Relationship With HitlerFurther information: German referendum, 1929
Hugenberg was vehemently opposed to the Young Plan and he set up a "Reich Committee for the German People's Petition" to oppose it, featuring the likes of Franz Seldte, Heinrich Class, Theodor Duesterberg and Fritz Thyssen. However he recognised that the DNVP and their elite band of allies did not have enough popular support to carry any rejection of the scheme through. As such Hugenberg felt that he needed a nationalist with support amongst the working classes whom he could use to whip up popular sentiment against the Plan. Adolf Hitler was the only realistic candidate and Hugenberg decided that he would use the Nazi Party leader to get his way. As a result the Nazi Party soon became the recipients of Hugenberg's largesse, both in terms of monetary donations and of favourable coverage from the Hugenberg-owned press, which had previously largely ignored Hitler or denounced him as a socialist. Joseph Goebbels, who had a deep hatred of Hugenberg, initially spoke privately of breaking away from Hitler over the alliance but he changed his mind when Hugenberg agreed that Goebbels should handle the propaganda for the campaign, giving the Nazi Party access to Hugenberg's media empire. Hitler was able to use Hugenberg to push himself into the political mainstream and once the Young Plan was passed by referendum Hitler promptly ended his links with Hugenberg. Hitler publicly blamed Hugenberg for the failure of the campaign but he retained the links with big business that the Committee had allowed him to cultivate and this began a process of the magnates deserting the DNVP for the Nazis. Hitler's handling of the affair was marred only by one thing and that was premature announcement in the Nazi press of his repudiation of the alliance by the Strasser brothers, whose left-wing economics were incompatible with Hugenberg's arch-capitalism.
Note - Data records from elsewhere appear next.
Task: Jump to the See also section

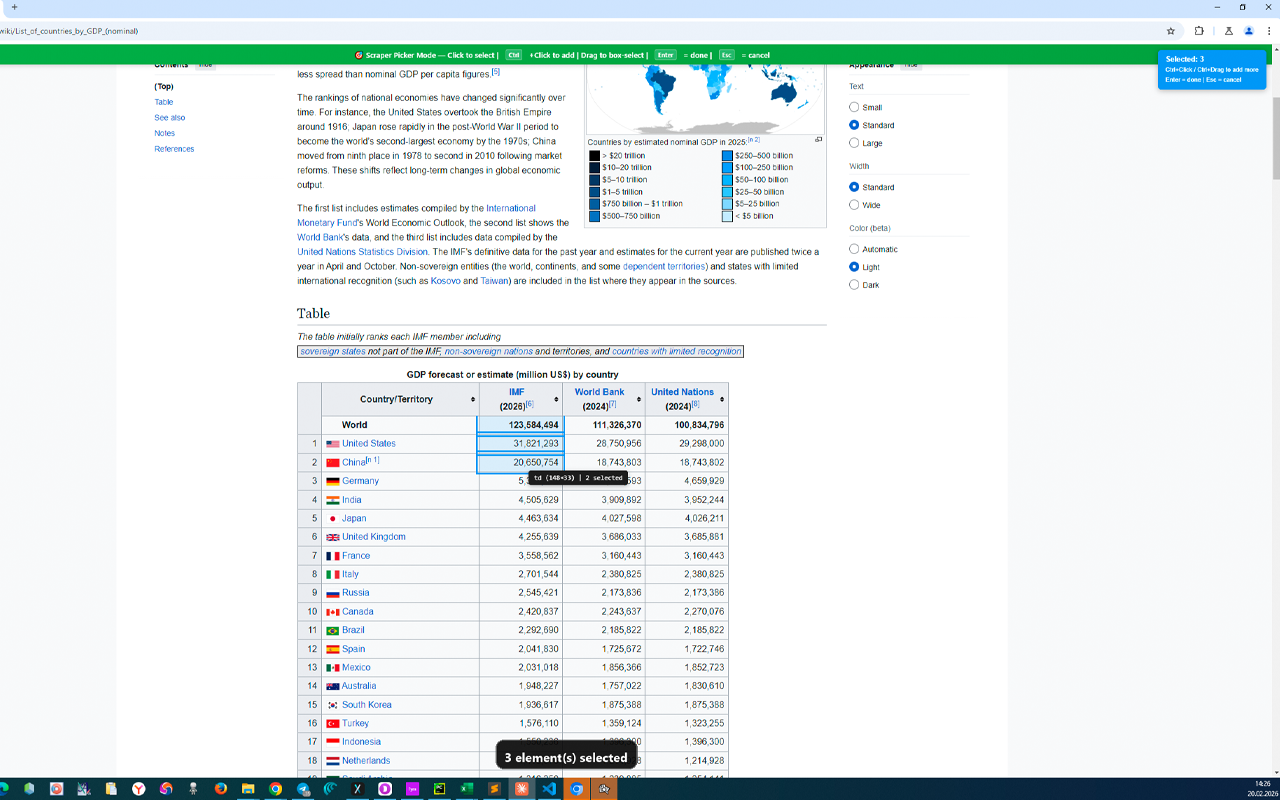Action: click(x=169, y=118)
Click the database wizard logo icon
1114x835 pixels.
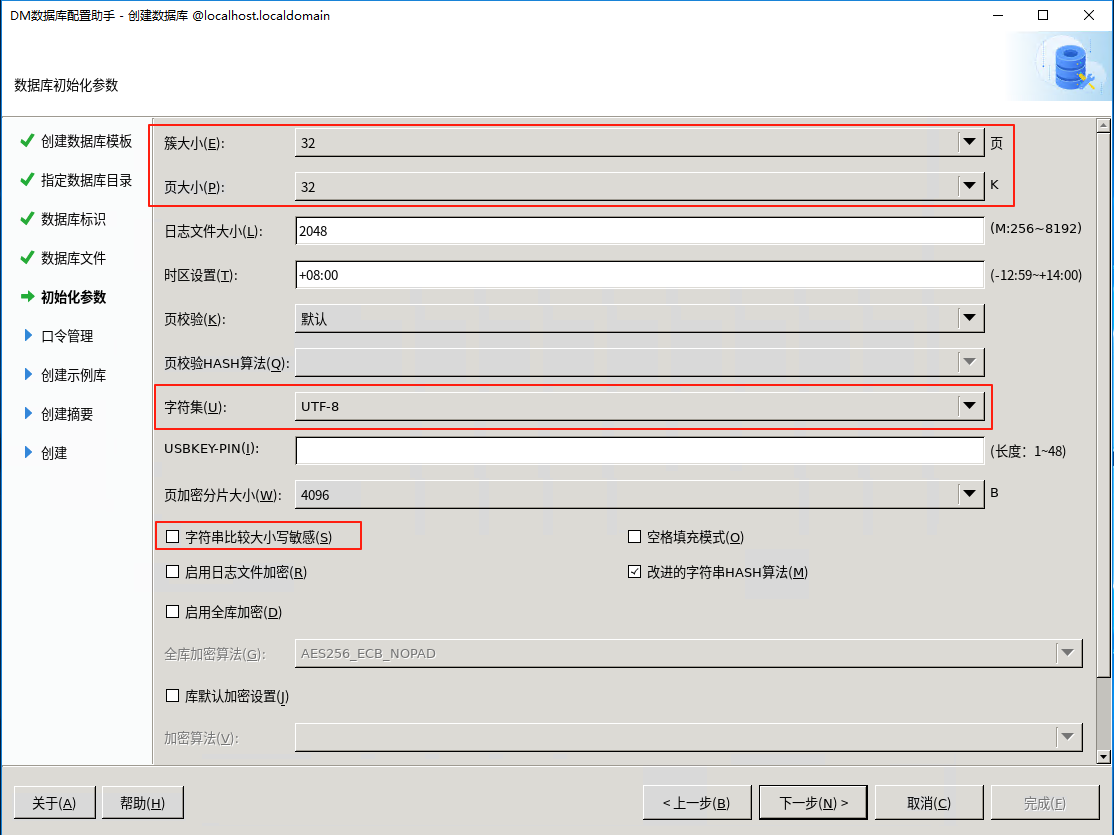[1071, 66]
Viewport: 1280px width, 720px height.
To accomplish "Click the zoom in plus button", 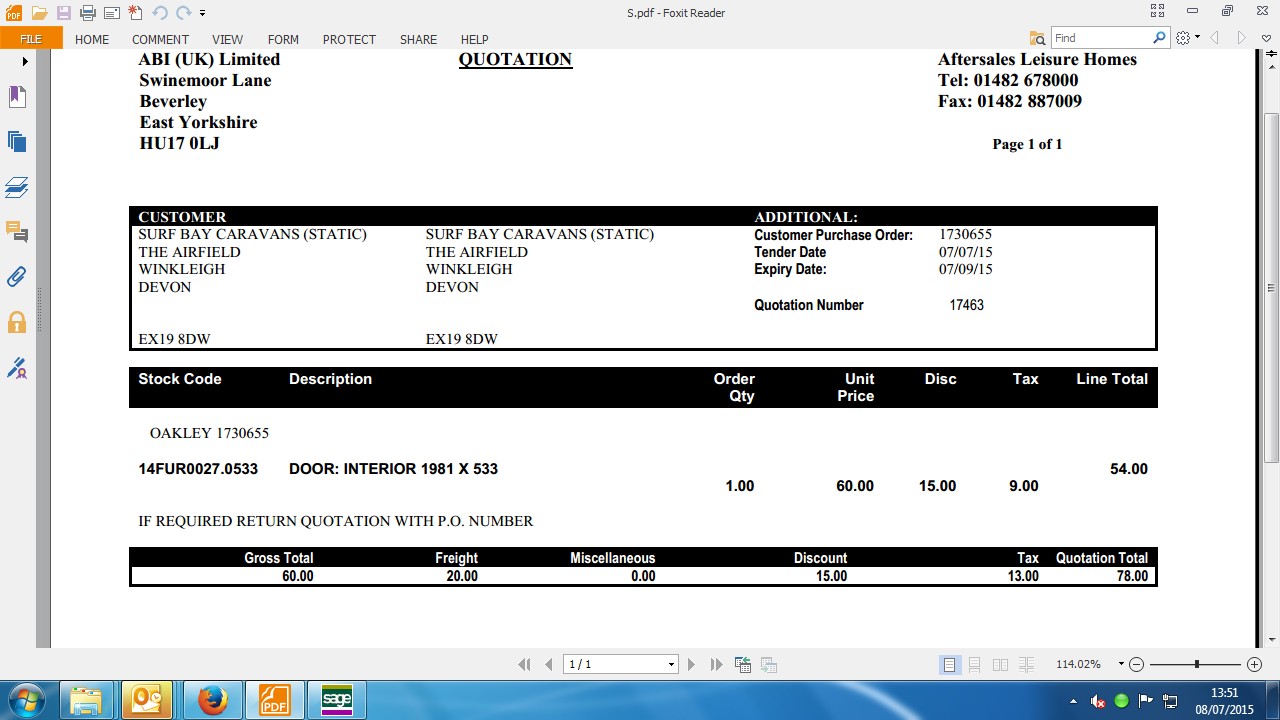I will pyautogui.click(x=1255, y=665).
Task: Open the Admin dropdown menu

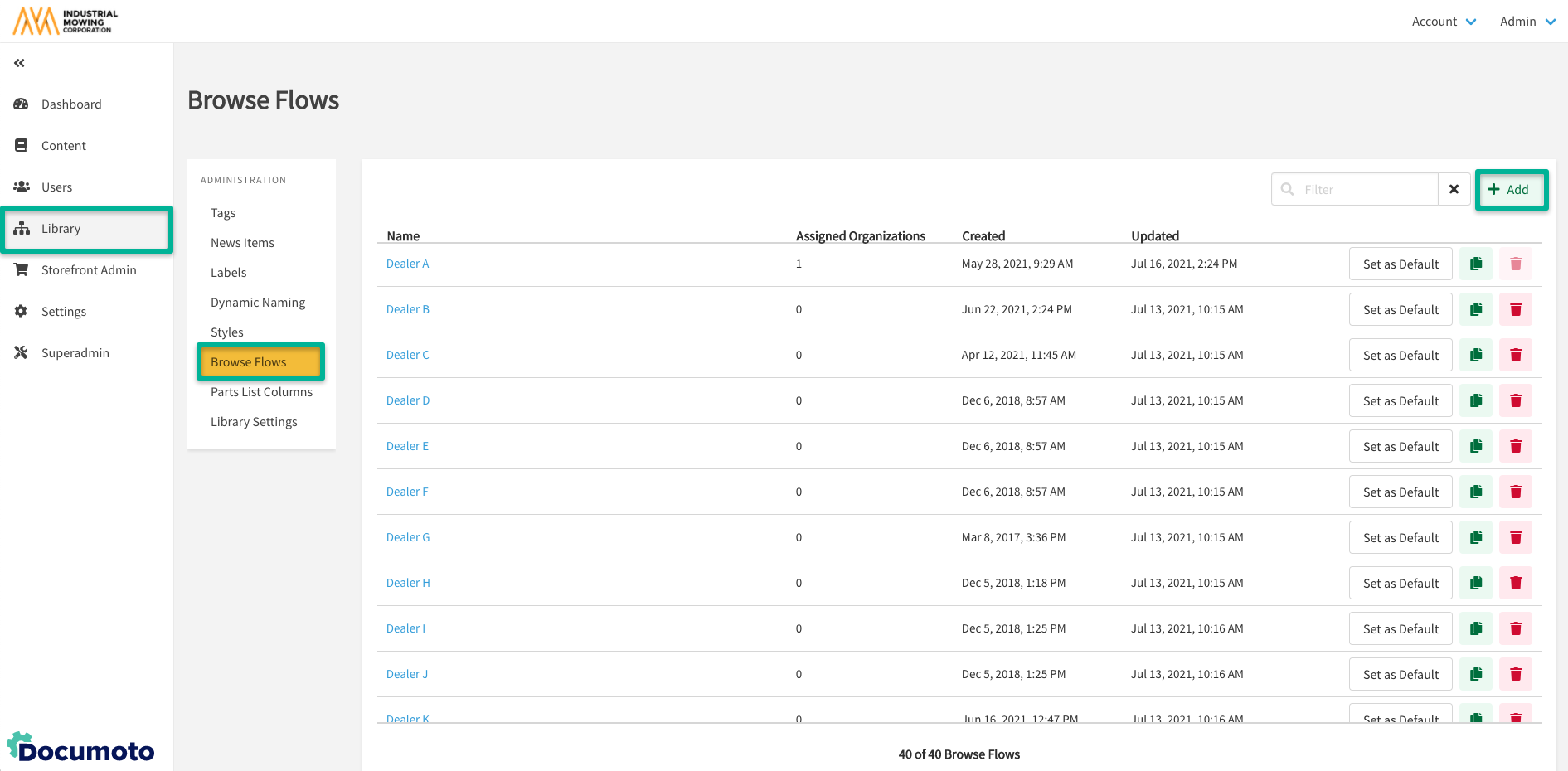Action: point(1527,22)
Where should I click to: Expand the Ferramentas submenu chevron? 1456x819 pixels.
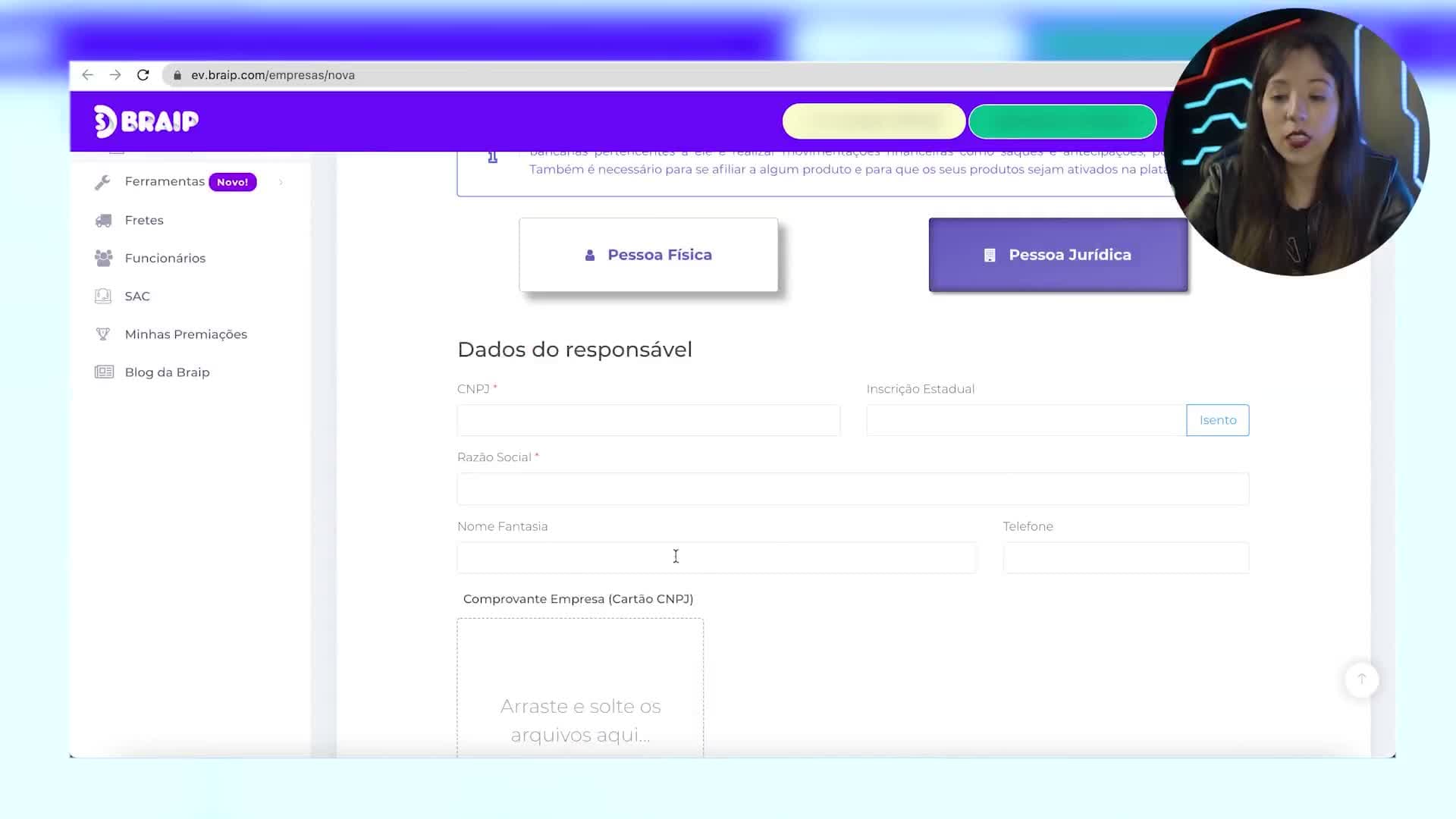click(x=281, y=182)
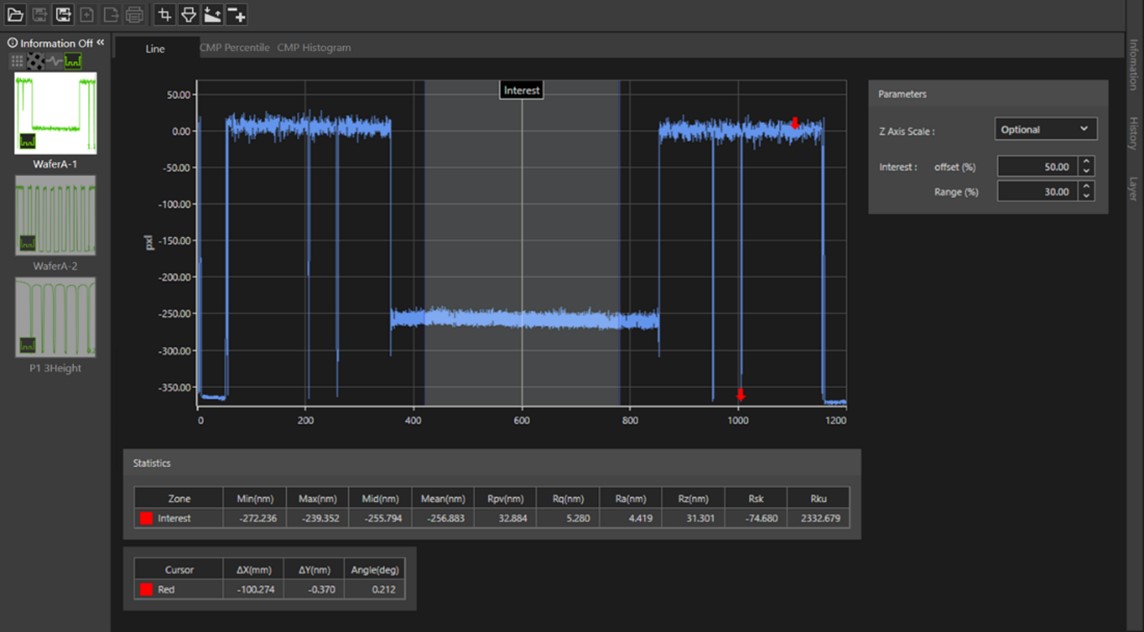Click the minus-plus toolbar icon
Image resolution: width=1144 pixels, height=632 pixels.
pos(236,15)
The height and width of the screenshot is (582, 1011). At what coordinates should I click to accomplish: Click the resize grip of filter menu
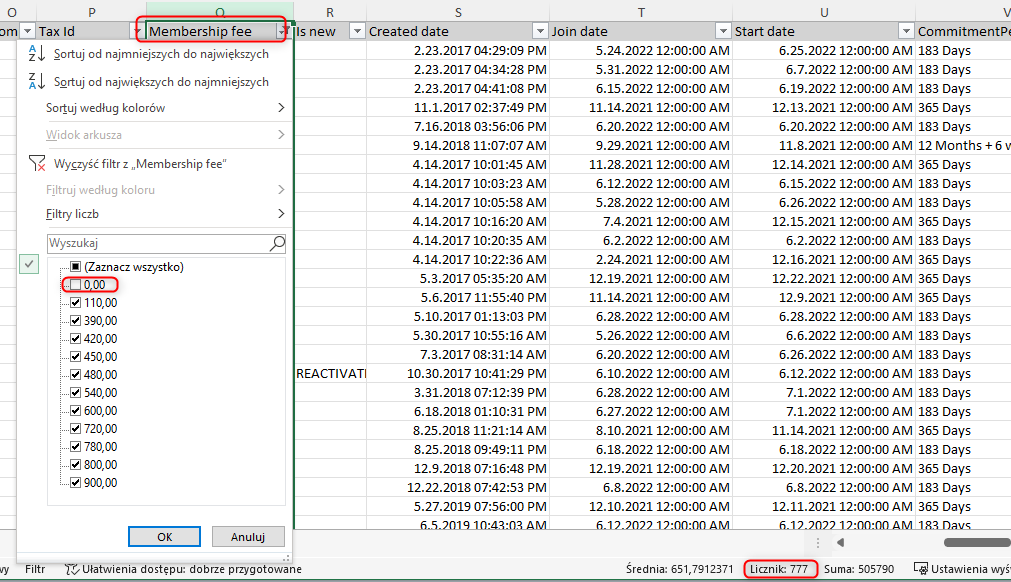tap(287, 558)
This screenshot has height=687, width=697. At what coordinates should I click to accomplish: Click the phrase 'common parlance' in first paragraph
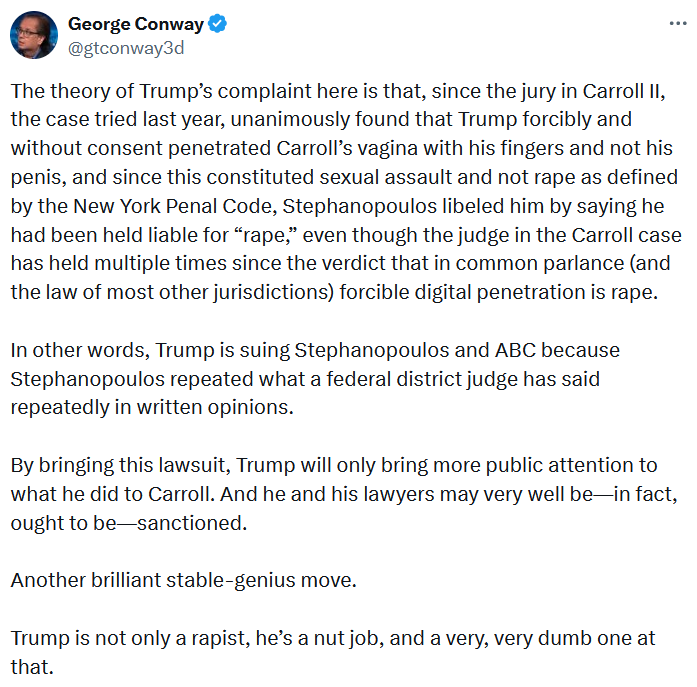pyautogui.click(x=540, y=264)
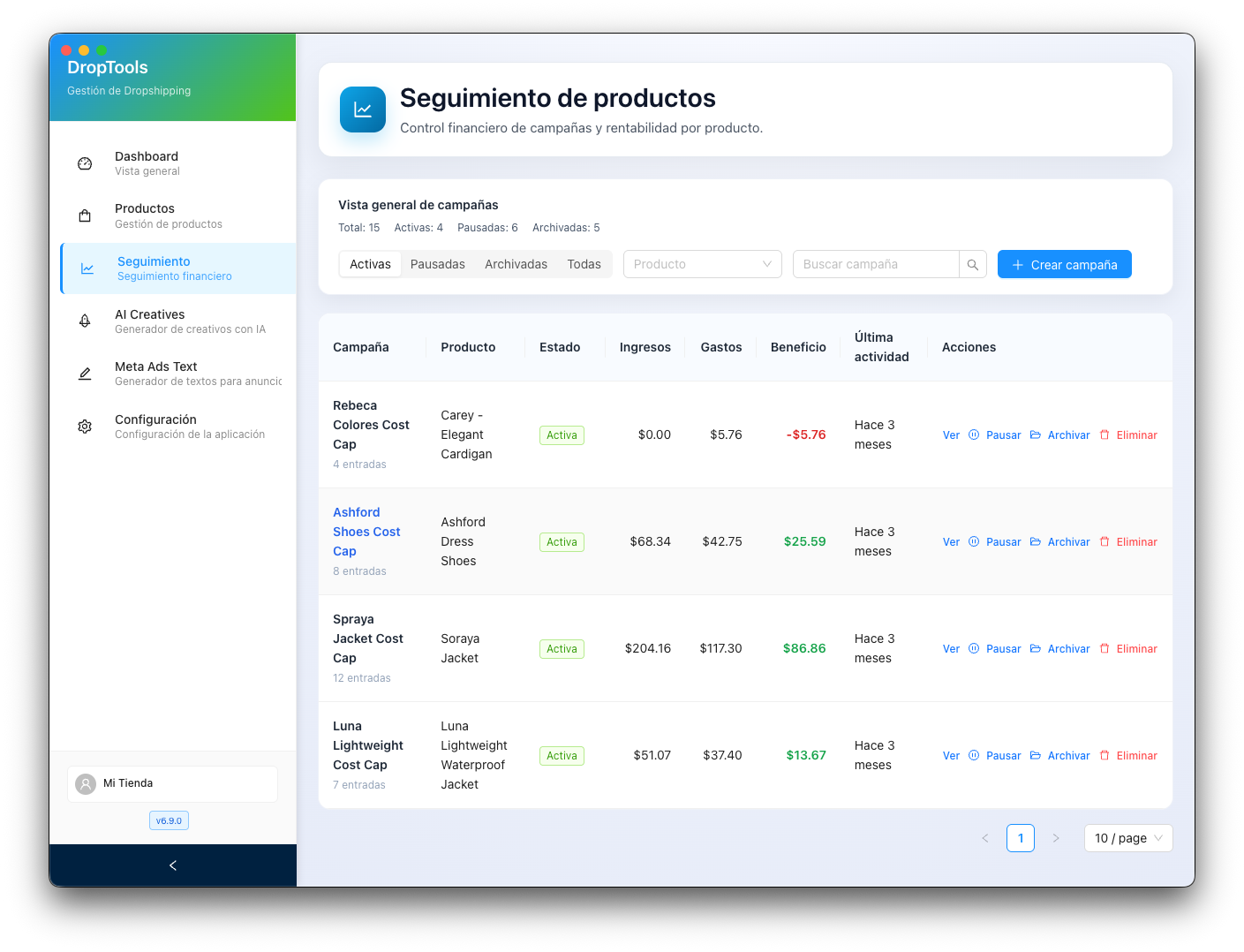Open the Ashford Shoes Cost Cap link
The width and height of the screenshot is (1244, 952).
[x=366, y=531]
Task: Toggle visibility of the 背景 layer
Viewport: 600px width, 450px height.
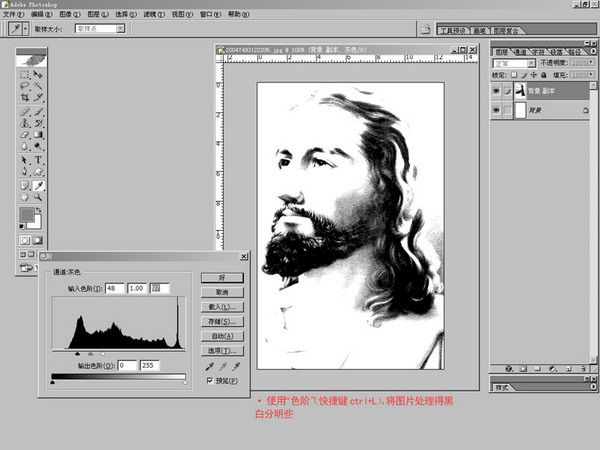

Despite this episode in February 1931 Hugenberg joined the Nazi Party in leading the DNVP out of the Reichstag altogether as a protest against the Brüning government. By then the two parties were in a very loose federation known as the 'National Opposition'. This was followed in July of the same year by the release of a joint statement with Hitler guaranteeing that the pair would co-operate for the overthrow of the Weimar 'system'. The two presented a united front at Bad Harzburg on 21 October 1931 as part of a wider right-wing rally leading to suggestions that a Harzburg Front involving the two parties and the veterans movement Stahlhelm, Bund der Frontsoldaten had emerged. The two leaders soon clashed however and Hugenberg's refusal to endorse Hitler in the German presidential election, 1932 widened the gap. Indeed rift between the two opened further when Hugenberg, fearing that Hitler might win the Presidency, persuaded Theodor Duesterberg to run as a junker candidate. Although he was eliminated on the first vote, due largely to Nazi allegations regarding his Jewish parentage, Hitler nonetheless failed to secure the Presidency.
Hugenberg's party had experienced a growth in support at the November 1932 election at the expense of the Nazis leading to a secret meeting between the two in which a reconciliation of sorts was agreed. Hugenberg hoped to harness the Nazis for his own ends once again and as such he dropped his attacks on them for the campaign for the March 1933 election.